In his third collection of autobiographical essays, Sedaris pulls out humorous situations in his life where language played a large role. If you find you enjoy him, look for the audio versions of his work - he (and sometimes his sister, Amy) reads, taking the humor to the next level.
Heard good things about the book, but unfortunately did not wow me. It is shame as I was looking forward to reading. Though the writer did have some interesting stories about his life, his experiences and his personal insights, it just fell flat for me.
This book wasn't as fabulous as Dress your Family in Corduroy and Denim, but it's a near thing. As someone who dissects sentences and practices conversations, I heartily enjoyed the subject of this book: communication. And while I do enjoy Sedaris' thoughts on life as a stream of conscious narrative, how he interacts with his family are my favorite stories. and there's great ones in here. From Amy's "good seeing you David, and good luck beating the rape charge!" to Paul's potty mouth that will stick by you through any crisis. Sedaris has a phenomenal talent for making you believe your seeing through his eyes and listening inside his head. It's better than a movie.

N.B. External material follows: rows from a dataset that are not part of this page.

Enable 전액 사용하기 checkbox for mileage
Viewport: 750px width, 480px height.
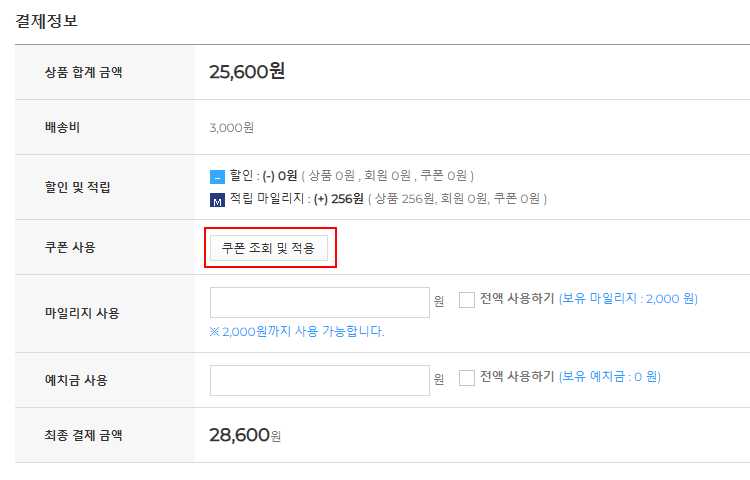click(467, 299)
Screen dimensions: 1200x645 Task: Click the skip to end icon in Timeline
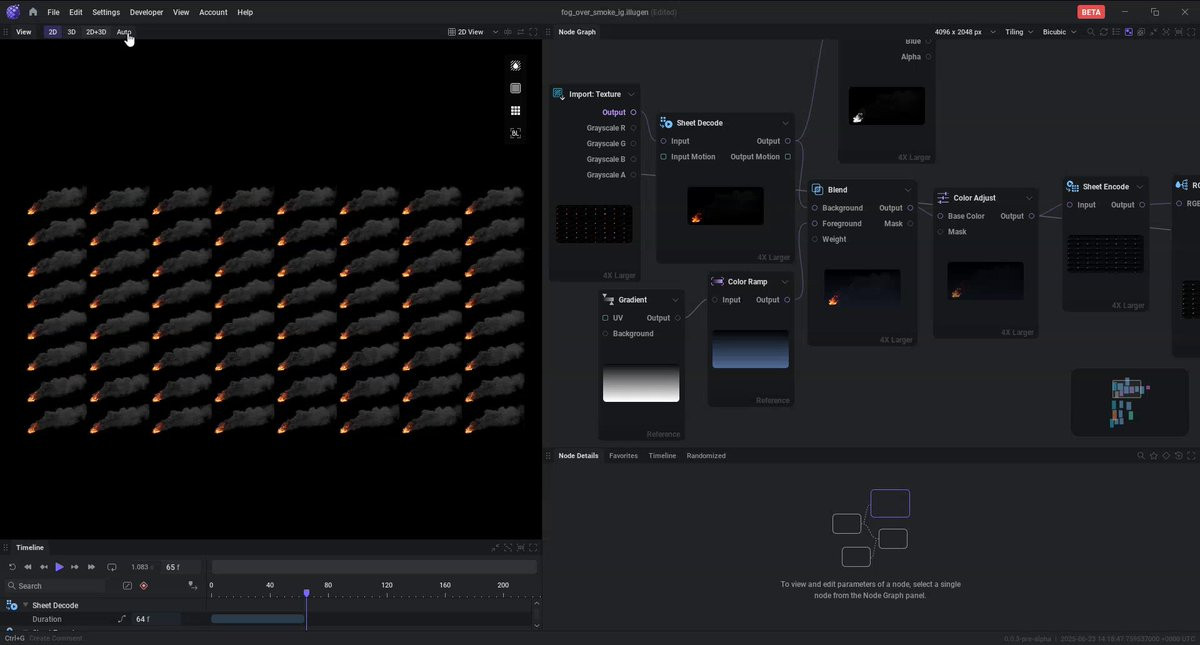pyautogui.click(x=91, y=567)
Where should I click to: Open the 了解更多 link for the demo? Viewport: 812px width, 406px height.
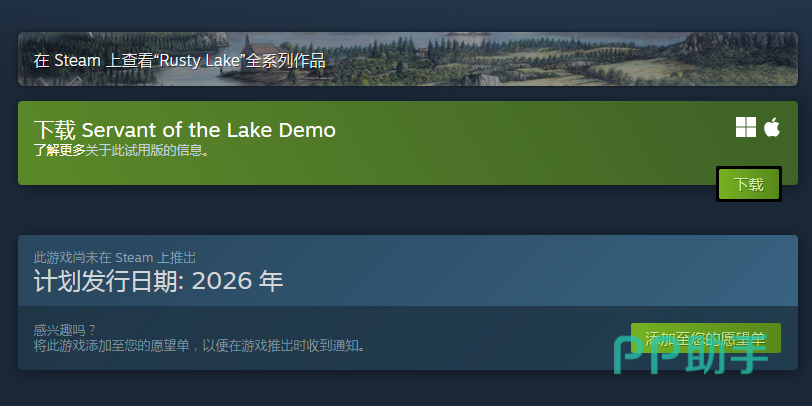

I don't laugh out loud very often. It's not that I don't think things are funny, I just seem to laugh inside. However, this book made me actually laugh loud enough for my kids to come running to see what was going on. It's a collection of essays, really easy to read and it's a bit like eating chocolates: I'll just have one more before I have to walk the dog/bath the kids/mow the lawns and before you know it you've read 3 more.
I laughed aloud through parts of this, and was bored to tears at other parts. I guess they are right when they say that humour is a personal perspective.
I was unimpressed. David Sedaris is very funny and has some great anecdotes, but after a few chapters his writing got a little repetitive and boring. His writing completely lacks any degree of structure, and seems more like a compilation of diary entries throughout his life. A quick and amusing read, but not all that memorable.
Very very entertaining. I read most of it in a cafe and couldn't help but laugh out loud and getting a few stares.
A hilarious collection of short stories about the author's life. They come across with such amazing voice, you'd think you're having a conversation with the man himself. I'd suggest even listening to some of his radio appearances where he reads from his stories. It's kind of fun to have his actual voice and comedic timing in mind while reading his work. It's a fun, and at times a strangely meaningful read!
hilarious and clever-- as someone else said, I actually did laugh out loud, and that's rare for me.
One of the very few books I've ever read that has literally made me laugh out loud - and not in a textspeak kind of way.
A great collection of stories that are both comically painful and painfully comedic. Sedaris swings from writing about public pooping and a searingly sarcastic French teacher to drug addiction and nostalgia about family and youth. Definitely a good read that's disarmingly honest as it is to the point, while consistently bringing the reader back around for some laughs.
A bit confused as to why it's in the Young Adult section - it might be easier to relate to for a slightly more mature audience.
This is the first book by David Sedaris that I've read. I thought the essays were all very funny, quirky and thoughtful. The descriptions of his experiences living in France, in particular, made me laugh loud enough to startle my dogs.